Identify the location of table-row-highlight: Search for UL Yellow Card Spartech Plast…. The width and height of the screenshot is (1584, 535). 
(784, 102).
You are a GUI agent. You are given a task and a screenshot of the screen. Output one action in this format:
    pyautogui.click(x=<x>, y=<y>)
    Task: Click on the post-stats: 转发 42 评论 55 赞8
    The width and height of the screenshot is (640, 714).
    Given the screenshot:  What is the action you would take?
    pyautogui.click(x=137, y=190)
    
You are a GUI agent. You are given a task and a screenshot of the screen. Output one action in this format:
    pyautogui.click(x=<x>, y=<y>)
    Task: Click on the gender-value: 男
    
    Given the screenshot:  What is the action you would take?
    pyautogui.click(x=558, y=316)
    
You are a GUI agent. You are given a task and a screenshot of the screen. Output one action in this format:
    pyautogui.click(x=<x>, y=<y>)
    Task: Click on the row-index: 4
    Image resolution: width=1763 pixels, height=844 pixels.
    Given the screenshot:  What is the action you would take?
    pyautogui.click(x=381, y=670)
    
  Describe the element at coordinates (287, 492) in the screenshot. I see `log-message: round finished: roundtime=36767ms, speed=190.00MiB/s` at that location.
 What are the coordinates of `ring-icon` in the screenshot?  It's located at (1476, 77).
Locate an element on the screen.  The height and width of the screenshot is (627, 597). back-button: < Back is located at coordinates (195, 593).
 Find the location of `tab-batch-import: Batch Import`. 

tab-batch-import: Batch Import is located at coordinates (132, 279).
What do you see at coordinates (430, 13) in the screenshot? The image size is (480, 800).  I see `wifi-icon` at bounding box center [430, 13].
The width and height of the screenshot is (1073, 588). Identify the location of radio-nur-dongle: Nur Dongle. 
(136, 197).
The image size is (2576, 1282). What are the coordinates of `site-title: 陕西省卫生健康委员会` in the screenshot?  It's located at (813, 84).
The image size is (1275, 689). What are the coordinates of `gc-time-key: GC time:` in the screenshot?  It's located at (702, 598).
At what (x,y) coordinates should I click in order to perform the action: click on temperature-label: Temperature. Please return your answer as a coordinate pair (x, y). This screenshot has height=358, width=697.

============

* [What you should do]: Print the rows from the start through the line that contains "(784, 102).", both ends included.

* [Your response]:
Identify the location of table-row-highlight: Search for UL Yellow Card Spartech Plast…. The width and height of the screenshot is (1584, 535). 
(784, 102).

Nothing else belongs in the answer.